Solving Systems of Linear Differential Equations by Elimination For a homework problem, we are provided:
$\frac{dx}{dt}=-y + t$
$\frac{dy}{dt}=x-t$
Putting these into differential operator notation and separating the dependent variables from the independent:
$Dx-y=t$
$Dy-x=-t$
My first inclination is to apply the D operator to the second equation to eliminate Dx and get:
$D^2y+y=t-1$
I solve the homogenous part and end up with $y_c=C_1\cos(t) + C_2\sin(t).$
Using annihilator approach and method of undetermined coefficients, I determine that $y_p=t-1$.
General solution for $y(t) = C_1\cos(t)+C_2\sin(t)+t-1$.

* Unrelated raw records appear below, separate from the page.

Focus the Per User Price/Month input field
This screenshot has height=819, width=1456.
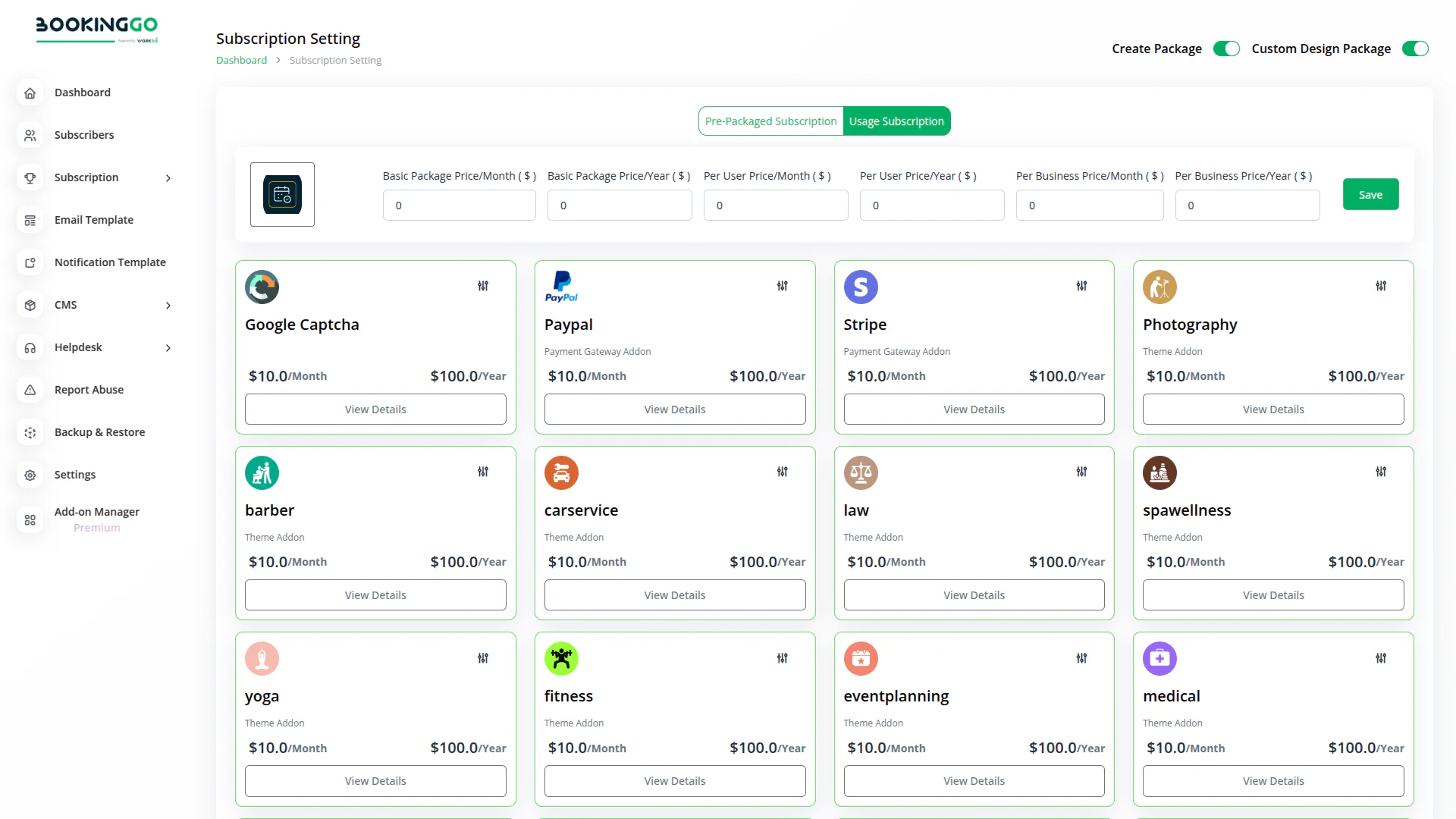(x=775, y=206)
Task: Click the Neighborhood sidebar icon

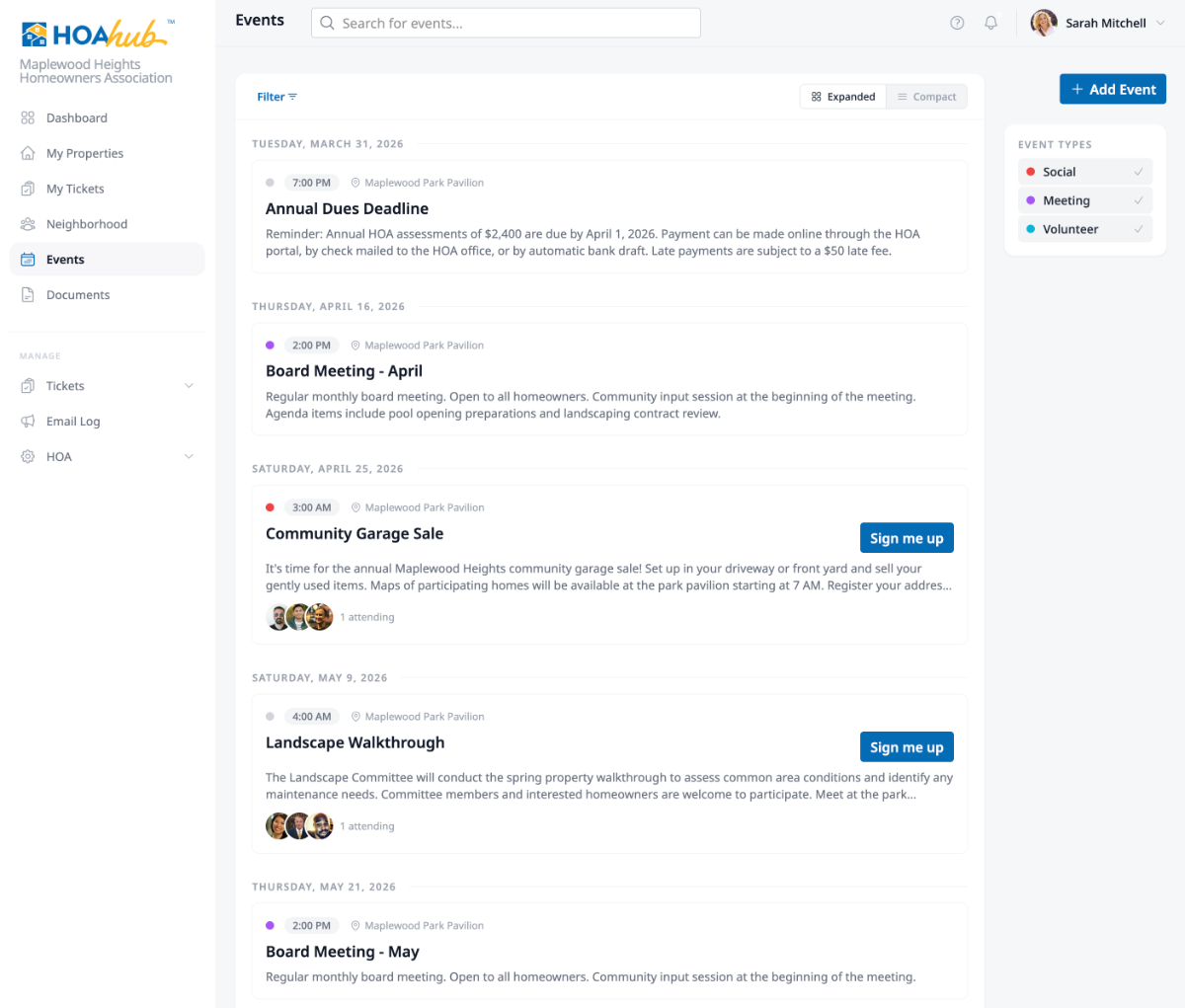Action: click(28, 224)
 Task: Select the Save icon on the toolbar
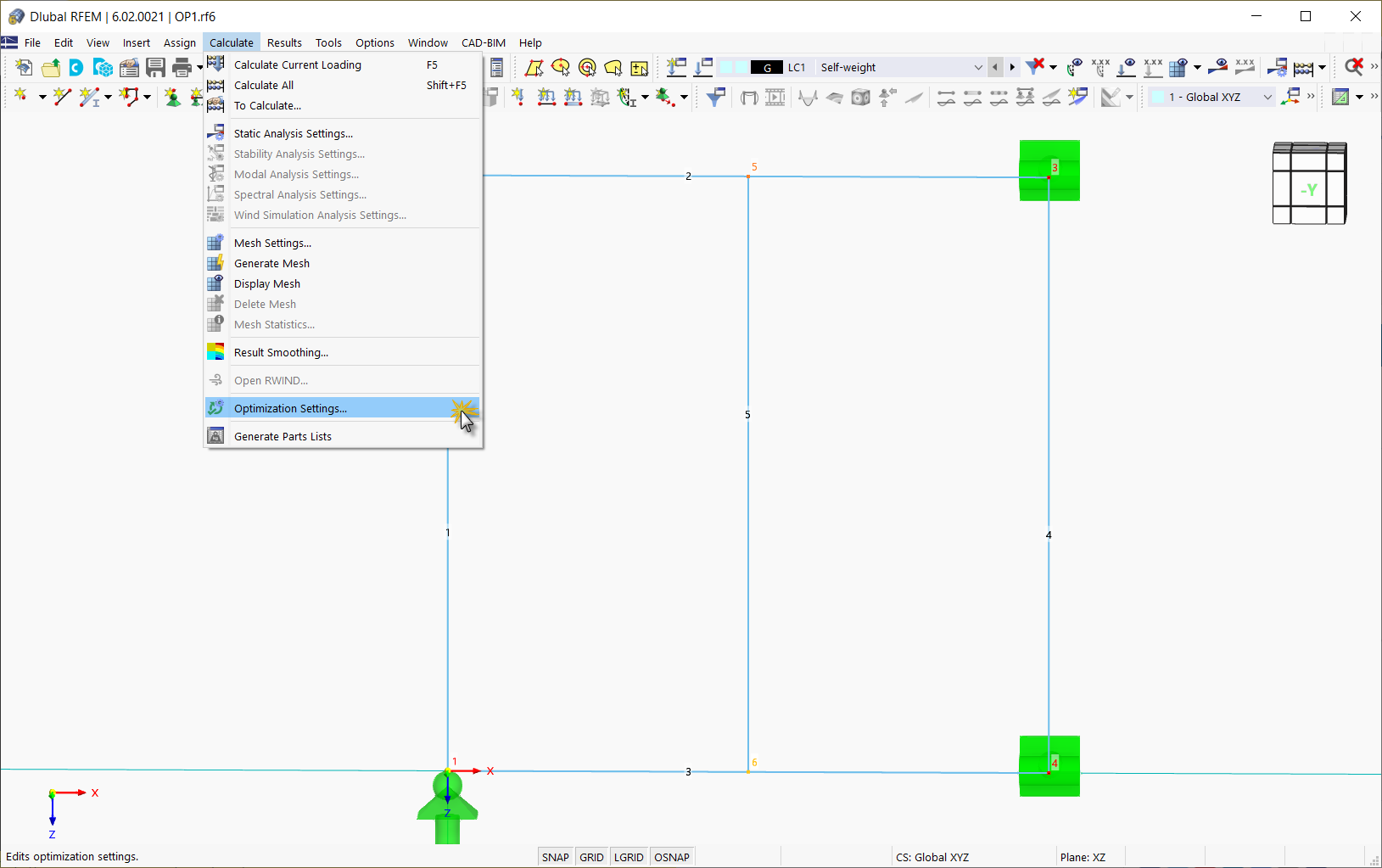pyautogui.click(x=156, y=67)
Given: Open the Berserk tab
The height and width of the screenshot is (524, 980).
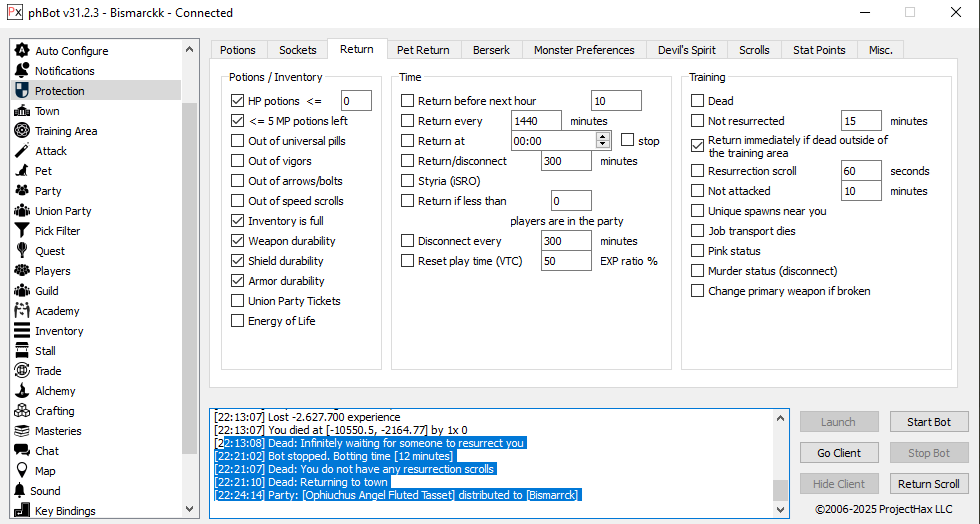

After plugging $y$ into the second equation, I get $x(t)=-C_1\sin(t)+C_2\cos(t)+1+t$
Checking my answer against the back of the book, they show:
$x(t) = C_1\cos(t)+C_2\sin(t)+t+1$ and $y(t)=C_1\sin(t)-C_2\cos(t)+t-1$
I can't seem to find what I did wrong.  Chegg solutions shows to eliminate y instead of x, and got the book's solution.  Does the variable chosen for elimination matter?  Halp!
 A: Are you sure the original system is written as it is in the book? (Problem was updated to correct $x(t), y(t))$.

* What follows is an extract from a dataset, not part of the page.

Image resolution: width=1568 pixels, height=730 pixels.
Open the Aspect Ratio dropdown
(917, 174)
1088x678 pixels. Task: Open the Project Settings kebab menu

I get $$x'' +x = t + 1 \implies x(t) = c_1 \cos t + c_2 \sin t + t + 1$$ and $$y'' + y = t - 1 \implies y(t) = c_1 \sin t + c_2 \cos t + t - 1.$$ 
Note: this can be written as $y(t) = c_1 \sin t - c_2 \cos t + t - 1$ because $c_2$ is an arbitrary constant. Showing the negative removes the confusion when plugging back in so the authors decided to show it as part of the solution. 

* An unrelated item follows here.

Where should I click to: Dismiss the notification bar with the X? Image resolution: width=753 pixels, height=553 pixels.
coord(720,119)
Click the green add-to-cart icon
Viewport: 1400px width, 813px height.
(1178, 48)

You can easily verify this solution by plugging it back into the original system. 
Update Lets do the first in more detail. We have:
$$x'' +x = t + 1$$
To solve the homogeneous, we have $m^2 + 1 = 0 \implies m_{1,2} = \pm ~ i$, yielding:
$$x_h(t) = c_1 \cos t + c_2 \sin t$$
For the particular, we can choose $x_p = a + b t$, and substituting back into the DEQ, yields:
$$x'' + x = a + bt = 1 + t \implies a = b = 1$$
This produces:
$$x(t) = x_h(t) + x_p(t) = c_1 \cos t + c_2 \sin t + t + 1$$
A: You could of course also see the complex differential equation 
$$
\dot z=i·z+(1-i)·t
$$
in this system. 
Its homogeneous solution is $z=c·e^{it}$. The inhomogeneous solution can be constructed as usual per linear ansatz $z_p=a+b·t$ leading to $$b=i·a+i·b·t+(1-i)·t$$ and thus $b=1+i$ and $a=1-i$ and the full solution
$$
z=c·e^{it}+(1-i)·(1+i·t)
$$
Separating into real and imaginary part gives the solution of the original system.